Understanding how composition can dramatically affect the “look” of an image will not only accelerate your photography and also your love of this great hobby, it will change the way you look at everything!
By owning and using a DSLR or any camera to its full potential, you can get down and dirty with your composition. For one, you have the ability to use different lenses for each and every situation which we will discuss later.
Let’s quickly talk about some subjects that you may want to shoot.
Inanimate or still subjects
Ok, you are faced with a fairly static scene that you wish to capture and you have plenty of time in which to shoot it. Rather than do what 99% of people do, which is just shoot it from where they stand, try to see it from different angles.
So let’s take this rather large wind farm as an example. I would only shoot this on a sunny day so that the blue sky really emphasises the size.
A dull, white/grey sky would allow the windmill to blend into the background too much. I have also positioned myself to that the sun is hitting the subject with the deepest blue sky behind.
The first composition shows the windmill in all its glory and a natural environment. The second is zoomed in to start to show the scale of this thing against a fence and the last composition, shows the full scale compared to an object (the car) that the viewer can relate to more.

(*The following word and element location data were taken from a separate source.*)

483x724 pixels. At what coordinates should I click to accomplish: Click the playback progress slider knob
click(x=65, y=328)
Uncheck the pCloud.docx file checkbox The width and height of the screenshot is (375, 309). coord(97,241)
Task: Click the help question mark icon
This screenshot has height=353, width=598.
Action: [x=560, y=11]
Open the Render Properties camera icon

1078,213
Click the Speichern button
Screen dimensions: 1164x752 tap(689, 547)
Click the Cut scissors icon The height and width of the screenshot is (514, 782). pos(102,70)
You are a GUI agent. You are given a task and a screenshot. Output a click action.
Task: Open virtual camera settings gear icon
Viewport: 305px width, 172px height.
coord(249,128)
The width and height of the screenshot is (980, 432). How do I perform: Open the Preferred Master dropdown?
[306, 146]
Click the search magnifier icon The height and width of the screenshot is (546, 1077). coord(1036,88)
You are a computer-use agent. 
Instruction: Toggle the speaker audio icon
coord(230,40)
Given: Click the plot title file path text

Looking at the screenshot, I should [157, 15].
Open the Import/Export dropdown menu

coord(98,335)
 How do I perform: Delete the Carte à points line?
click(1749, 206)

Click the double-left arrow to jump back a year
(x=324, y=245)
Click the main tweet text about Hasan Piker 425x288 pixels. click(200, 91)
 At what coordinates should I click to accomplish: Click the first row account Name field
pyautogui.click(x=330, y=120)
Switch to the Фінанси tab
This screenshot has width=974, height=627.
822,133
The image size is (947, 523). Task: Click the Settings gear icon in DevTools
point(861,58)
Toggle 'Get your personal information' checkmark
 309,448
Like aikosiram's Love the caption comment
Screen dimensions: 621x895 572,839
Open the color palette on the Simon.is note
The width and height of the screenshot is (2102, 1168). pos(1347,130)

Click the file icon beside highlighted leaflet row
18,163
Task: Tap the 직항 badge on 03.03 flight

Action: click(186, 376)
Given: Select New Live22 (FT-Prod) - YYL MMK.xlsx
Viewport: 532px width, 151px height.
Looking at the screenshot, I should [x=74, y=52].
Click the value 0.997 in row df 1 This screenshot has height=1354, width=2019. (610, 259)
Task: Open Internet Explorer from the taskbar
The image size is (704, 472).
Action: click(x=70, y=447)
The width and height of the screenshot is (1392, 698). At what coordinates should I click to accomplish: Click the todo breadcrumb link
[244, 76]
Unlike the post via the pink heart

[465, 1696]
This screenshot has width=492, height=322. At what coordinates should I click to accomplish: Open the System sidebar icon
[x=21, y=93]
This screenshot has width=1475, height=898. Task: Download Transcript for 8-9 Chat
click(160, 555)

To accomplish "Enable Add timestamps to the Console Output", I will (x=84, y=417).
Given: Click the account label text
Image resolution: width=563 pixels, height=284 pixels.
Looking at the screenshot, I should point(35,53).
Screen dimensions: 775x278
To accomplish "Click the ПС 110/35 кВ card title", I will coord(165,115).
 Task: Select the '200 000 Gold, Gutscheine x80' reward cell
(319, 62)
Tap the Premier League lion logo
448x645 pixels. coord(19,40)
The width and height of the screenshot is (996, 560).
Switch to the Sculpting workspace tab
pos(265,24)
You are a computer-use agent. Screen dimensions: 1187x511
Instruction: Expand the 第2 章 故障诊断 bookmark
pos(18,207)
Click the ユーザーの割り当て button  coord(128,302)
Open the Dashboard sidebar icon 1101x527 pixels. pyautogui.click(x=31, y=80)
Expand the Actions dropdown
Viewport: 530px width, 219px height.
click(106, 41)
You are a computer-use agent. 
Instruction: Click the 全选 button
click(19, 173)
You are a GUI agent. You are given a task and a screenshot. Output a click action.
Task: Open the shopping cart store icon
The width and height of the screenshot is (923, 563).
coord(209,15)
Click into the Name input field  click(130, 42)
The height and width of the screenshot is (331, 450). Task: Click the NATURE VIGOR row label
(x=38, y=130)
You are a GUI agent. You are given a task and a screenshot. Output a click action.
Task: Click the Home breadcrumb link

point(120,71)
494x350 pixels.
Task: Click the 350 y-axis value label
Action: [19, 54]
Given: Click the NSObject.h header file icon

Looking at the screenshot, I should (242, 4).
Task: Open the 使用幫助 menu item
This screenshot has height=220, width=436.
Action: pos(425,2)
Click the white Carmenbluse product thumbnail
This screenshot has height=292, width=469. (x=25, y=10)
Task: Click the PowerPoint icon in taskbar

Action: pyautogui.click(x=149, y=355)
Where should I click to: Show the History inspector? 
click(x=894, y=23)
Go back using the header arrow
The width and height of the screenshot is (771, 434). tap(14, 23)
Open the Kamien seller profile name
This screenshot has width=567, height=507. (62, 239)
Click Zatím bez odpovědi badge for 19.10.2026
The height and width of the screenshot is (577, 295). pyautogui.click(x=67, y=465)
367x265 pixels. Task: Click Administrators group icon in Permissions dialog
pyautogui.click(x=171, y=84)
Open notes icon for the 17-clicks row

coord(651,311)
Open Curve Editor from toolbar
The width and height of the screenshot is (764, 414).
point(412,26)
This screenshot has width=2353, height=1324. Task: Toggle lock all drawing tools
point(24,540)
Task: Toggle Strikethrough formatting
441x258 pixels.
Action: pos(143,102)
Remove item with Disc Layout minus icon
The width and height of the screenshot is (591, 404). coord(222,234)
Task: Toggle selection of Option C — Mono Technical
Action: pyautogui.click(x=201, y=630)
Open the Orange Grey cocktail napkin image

In these next shots of a building in Spain, once again I have looked at the light and time of day for the best shot and angle possible.
Don’t just take one shot of any object you are shooting, as I said, look at the light, the background, the angles, the details and take a few especially if it is for a project, stock or a client.
A lot of things to think about I know, but once you “get it” and understand what to look for, it becomes second nature. After a lot of practice and once this sinks in, one of the nicest things about photography is the ability to look at any subject and let your creativity flow just by knowing these things.